カナダの作家の長編SF小説。
2016年発表で原題は「Sleeping Giant」。
流行りの三部作物(といっても他に思い浮かぶのは「パインズ -美しい地獄-」「ウール」くらいかな?)で、刊行前に映画化が決まったという。
帯には日本のロボットアニメに影響を受けたと書いてある。簡単に言うと世界中にオーバー・テクノロジーな巨大ロボット(全長60メートルくらい)のパーツが埋まっていて、それを集めて組み立てようという話。
私は子供の頃はガンプラを作ったし(BB戦士だけど)、アニメも好きだけど長じてからはそこまでロボットが好きなわけではない。でもギレルモ・デル・トロ監督の「パシフィック・リム」も面白かったし(これも日本の影響があって敵は「カイジュウ」という)、なんとなく読んでみようかなと。
漫画家・鬼頭莫宏さんに「ぼくらの」という作品があり、うろ覚えだがたしか「巨大ロボットが実際に動いたら街にはそれなりの被害があるはずで、普段無視されがちなそういったところを描きたかった」というようなことをおっしゃっていたように思う。この作品もこれに少し似ており、実際に巨大ロボットがあったとしてこれをどう運用するか、というのがテーマの一つ。
どこかの国が独自で開発するならそれは問題ないのだけど、なにせこの物語では誰が作ったのかわからない明らかに人間の文明以上の科学水準のロボットだから、まず地面を歩く以前にいろいろと難しい問題が生じてきてそれを描いている。とてつもない力を持った兵器なわけで、当然これを特定の国が手にしたら世界のパワーバランスに影響があるというわけだ。
一応アメリカがロボットを集めることになるからアメリカを中心に個性的なメンバーが集められ、彼らもこの特殊な環境に慣れていくことになる。このロボットは特殊で全員がパイロットになれるわけではない。(どうも操縦するには条件があるらしいのだが人間側にはそれがわからない。)また、上半身と下半身でコントロールが別れている、つまりパイロットが二人必要。こういう事もあって潰しの聞かない中でパイロットのコンビネーションが必要になってくる。(エヴァンゲリオンでもそんな設定があったと思う。)ここが一つのドラマになってくる。
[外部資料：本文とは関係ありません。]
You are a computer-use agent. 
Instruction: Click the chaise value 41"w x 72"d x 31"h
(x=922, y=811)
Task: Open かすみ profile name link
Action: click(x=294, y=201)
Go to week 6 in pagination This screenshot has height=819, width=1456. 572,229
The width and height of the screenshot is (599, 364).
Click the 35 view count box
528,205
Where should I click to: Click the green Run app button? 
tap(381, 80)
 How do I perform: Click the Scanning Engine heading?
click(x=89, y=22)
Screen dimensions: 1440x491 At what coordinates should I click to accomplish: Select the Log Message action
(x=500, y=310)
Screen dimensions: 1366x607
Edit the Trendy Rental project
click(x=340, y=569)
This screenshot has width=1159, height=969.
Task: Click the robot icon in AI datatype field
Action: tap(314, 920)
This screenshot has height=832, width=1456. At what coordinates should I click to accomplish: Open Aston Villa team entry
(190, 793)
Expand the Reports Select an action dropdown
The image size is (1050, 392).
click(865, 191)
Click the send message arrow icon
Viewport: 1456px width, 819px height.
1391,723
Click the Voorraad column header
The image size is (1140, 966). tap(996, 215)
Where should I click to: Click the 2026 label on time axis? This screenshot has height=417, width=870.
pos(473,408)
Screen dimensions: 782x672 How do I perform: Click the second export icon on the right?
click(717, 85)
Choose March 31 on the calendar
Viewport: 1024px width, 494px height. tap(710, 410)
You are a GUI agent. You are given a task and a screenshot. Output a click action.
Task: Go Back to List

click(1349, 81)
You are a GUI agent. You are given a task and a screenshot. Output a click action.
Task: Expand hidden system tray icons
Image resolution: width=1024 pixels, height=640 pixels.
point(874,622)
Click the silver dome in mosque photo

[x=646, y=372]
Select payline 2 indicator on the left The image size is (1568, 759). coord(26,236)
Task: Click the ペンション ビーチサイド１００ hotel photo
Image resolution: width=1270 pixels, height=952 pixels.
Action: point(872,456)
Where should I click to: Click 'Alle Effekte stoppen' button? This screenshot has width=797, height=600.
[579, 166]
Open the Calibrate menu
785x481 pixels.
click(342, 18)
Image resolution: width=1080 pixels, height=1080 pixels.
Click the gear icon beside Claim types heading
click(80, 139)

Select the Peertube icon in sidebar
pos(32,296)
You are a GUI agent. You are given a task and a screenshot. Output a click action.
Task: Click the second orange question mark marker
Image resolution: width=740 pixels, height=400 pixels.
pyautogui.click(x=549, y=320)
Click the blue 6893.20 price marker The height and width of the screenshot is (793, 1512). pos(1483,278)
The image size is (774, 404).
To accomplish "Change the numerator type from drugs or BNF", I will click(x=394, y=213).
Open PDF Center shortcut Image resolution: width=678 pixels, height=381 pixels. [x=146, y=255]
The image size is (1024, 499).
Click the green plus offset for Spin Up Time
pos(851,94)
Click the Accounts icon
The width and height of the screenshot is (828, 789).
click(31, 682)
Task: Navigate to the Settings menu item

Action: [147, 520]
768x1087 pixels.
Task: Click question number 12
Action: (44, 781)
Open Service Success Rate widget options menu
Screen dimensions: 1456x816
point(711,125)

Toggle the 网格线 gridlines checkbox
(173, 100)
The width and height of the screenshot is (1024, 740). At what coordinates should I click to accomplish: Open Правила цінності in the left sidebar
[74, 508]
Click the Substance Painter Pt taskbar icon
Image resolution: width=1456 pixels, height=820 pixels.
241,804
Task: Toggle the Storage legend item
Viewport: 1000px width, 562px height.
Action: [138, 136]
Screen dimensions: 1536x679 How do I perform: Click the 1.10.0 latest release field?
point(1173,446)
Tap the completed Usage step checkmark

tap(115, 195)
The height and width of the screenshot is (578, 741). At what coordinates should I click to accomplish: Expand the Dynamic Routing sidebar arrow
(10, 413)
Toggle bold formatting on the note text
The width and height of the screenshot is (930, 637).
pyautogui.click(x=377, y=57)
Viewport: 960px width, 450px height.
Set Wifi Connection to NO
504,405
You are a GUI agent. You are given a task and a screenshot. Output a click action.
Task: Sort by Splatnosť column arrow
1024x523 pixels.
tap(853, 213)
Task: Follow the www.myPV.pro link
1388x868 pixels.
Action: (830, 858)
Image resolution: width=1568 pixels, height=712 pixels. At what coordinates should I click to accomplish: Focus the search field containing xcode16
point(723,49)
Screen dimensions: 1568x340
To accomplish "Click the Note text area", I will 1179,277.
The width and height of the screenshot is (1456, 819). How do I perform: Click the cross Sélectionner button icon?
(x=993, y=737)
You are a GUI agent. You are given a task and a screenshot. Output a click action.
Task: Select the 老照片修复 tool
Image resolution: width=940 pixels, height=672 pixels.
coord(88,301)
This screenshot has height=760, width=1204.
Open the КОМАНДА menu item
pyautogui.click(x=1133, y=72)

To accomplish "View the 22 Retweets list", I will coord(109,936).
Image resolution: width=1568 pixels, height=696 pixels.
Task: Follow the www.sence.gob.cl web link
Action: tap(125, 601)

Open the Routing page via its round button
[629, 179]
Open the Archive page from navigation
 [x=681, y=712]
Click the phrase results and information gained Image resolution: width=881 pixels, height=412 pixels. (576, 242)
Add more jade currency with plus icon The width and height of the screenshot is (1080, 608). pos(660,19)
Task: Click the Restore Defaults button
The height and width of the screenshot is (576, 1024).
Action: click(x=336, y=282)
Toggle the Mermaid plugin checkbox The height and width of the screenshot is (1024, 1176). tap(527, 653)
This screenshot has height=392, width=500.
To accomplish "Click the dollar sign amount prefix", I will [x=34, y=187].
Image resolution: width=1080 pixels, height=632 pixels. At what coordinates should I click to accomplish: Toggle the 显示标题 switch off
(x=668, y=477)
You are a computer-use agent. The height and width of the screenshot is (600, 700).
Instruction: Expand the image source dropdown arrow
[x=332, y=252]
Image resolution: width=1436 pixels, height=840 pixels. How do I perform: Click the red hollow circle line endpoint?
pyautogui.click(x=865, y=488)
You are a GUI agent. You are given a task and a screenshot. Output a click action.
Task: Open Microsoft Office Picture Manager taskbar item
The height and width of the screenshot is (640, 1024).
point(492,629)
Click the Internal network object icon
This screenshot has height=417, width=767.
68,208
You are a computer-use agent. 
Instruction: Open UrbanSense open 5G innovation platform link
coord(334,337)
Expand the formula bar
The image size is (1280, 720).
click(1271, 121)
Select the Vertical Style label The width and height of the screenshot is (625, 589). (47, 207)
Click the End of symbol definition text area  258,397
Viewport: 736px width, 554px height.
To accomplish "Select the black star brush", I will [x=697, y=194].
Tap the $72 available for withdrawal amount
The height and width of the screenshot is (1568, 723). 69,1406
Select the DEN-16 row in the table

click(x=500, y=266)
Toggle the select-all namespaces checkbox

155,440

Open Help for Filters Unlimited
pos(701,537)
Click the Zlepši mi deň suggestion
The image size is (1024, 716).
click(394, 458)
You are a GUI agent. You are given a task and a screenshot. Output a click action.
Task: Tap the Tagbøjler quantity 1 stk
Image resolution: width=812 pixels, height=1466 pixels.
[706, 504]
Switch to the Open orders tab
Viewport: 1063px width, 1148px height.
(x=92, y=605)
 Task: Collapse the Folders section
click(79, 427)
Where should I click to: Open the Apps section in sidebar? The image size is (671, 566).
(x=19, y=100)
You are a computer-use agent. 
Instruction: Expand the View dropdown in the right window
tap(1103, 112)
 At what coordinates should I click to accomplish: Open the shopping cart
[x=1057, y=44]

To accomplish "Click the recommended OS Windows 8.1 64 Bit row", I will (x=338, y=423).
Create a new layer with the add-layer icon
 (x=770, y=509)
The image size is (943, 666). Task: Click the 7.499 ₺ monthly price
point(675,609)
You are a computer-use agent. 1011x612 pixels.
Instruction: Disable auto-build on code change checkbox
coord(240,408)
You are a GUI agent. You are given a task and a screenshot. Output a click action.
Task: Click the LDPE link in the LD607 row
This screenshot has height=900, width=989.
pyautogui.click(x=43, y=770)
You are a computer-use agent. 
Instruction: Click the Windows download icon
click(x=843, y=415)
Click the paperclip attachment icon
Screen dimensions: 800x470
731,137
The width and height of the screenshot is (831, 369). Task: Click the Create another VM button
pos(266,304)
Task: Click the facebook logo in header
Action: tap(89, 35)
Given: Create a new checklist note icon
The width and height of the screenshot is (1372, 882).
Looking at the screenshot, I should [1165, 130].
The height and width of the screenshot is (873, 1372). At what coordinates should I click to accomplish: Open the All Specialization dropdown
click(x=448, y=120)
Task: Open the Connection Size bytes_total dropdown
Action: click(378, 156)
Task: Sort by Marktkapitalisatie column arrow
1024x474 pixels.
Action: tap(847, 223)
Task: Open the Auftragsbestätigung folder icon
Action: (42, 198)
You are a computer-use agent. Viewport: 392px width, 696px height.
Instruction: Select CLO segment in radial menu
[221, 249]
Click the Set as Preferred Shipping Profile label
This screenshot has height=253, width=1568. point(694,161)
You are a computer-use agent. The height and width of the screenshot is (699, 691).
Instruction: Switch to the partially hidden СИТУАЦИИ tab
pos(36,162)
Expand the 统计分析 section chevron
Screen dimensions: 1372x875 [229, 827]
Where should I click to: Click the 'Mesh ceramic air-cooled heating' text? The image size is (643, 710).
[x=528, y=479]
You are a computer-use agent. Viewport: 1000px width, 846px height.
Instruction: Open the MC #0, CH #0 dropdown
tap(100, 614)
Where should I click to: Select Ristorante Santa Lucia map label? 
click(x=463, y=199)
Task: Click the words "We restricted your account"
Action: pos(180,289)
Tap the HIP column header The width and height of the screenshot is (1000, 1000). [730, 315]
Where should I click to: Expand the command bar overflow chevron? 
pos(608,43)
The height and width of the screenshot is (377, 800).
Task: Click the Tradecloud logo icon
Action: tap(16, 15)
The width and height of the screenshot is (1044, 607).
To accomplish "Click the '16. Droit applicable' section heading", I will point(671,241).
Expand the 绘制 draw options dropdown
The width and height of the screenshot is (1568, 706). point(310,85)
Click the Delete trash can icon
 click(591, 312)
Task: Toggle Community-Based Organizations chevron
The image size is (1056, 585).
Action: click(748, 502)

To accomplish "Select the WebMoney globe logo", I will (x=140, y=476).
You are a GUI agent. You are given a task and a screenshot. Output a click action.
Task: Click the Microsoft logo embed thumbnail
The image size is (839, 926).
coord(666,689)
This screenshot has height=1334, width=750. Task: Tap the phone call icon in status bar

いわば巨大ロボットが歩くまで、というのを描いているのがこの本ということになるだろうか。
加えて
誰が何の目的でロボットを作ったのか。
そしてこのプロジェクトを推進するインタビュアーという存在は一体誰なのか、なぜロボットについて知っているのか、ホワイトハウスに渡りをつけられるくらいの権力を持っているのかというところを謎にして読ませる物語になっている。
特徴的なのは文体というか描き方で、基本的にインタビュー形式、中には記録された文書の抜粋という方式で物語が進むこと。物語的に美味しいところはしっかり火急の際の無線のログという形をとっているからリアルタイム性・臨場感が失われるわけではない。
私は物書きではないからわからないが、(架空の)個性にその心情を限外で語らせるというのは難しい。よくこういった読み物では一人称(太郎の視点になり、俺はこう思った。)、または三人称(太郎はこの時こう思った。)の視点で心の内を書いたりもするが、インタビューという形を取ればその時その時キャラクターがどんな事を考えていたのかをストレートに表現することができる。
なるほど理にかなっていて効率的だとは思う。しかし私は面倒くさい読書好きなので、やはり言外の思いというのは言葉以外で表現していただきたいのである。この本のやり方は嫌いとは思わないが、私からすると読書のかなりの部分の楽しみを減じているように思う。申し訳ないが、効率的だが短絡的で面白くないと考えている。インタビュー形式の面白さを追求するため、というよりは効率的にキャラクターの内面を読者に披露するためのツールにしか思えないという感じ。ここらへんは読書に何を求めるかで評価は変わるし、確かに単に筋を楽しませるという点では良いと思うが。
物語はまあ面白いな、という感じ。映画化も納得感はある。個人的には今風の小説だなとは思う。ただキャラクターが立っている割には深みがない感じでどの人物もそこまでの魅力がない。またインタビュー形式はもっと面白くできるのではと思うし、正直続編に関しては今のところはどうかな~というところ。
あと意図的かわからないがやや翻訳が硬いかなと感じた。